5. Chapter 5

Chapter 5

F lames crawled up the wall behind her, and the curtains caught fire, crackling and blazing in the background. Imani waited even as the heat roared behind her.

Malis didn’t respond.

“What are you? Tell me!” she snarled.

“A better question.” Blood hit the floor as he spat. “What are you ?”

“You know I’m a High-Norn elf,” she lied, her voice wavering with a mix of trepidation and confusion. “You saw my sigil when we …”

The answer to his identity hit with the force of a stoning. She had touched someone of another breed besides her siblings and the naiads she’d slept with for money. She’d touched Malis when he had attacked her in the shop last month.

Malis was her heartmate.

She leaned against his desk to catch her breath and steady her shaky balance. It couldn’t be.

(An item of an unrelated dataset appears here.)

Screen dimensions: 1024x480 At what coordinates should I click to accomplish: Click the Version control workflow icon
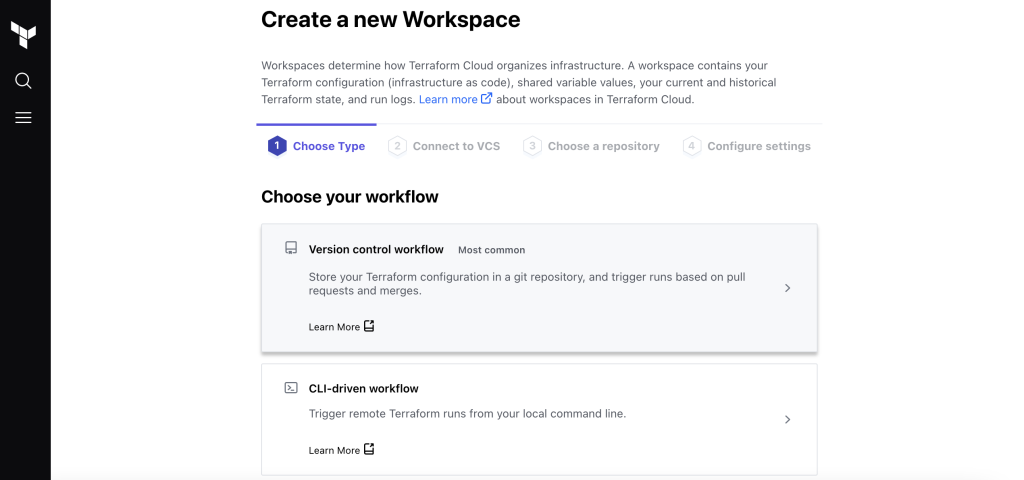pyautogui.click(x=291, y=248)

No, no, no.

Meira would beg her to have mercy on her heartmate. Imani wished he was someone else, anyone else. In another life, she might have wanted him as a friend, if not a lover.

Imani shoved those thoughts away. Contrary to what Meira believed, Imani agreed with her grandmother regarding heartmates. Finding them could be a blessing or a nightmare. While there were rewards, including increased power and acquiring new magic to share, the risks were as significant and permanent. It was repulsive to think about tethering herself to Malis in that way.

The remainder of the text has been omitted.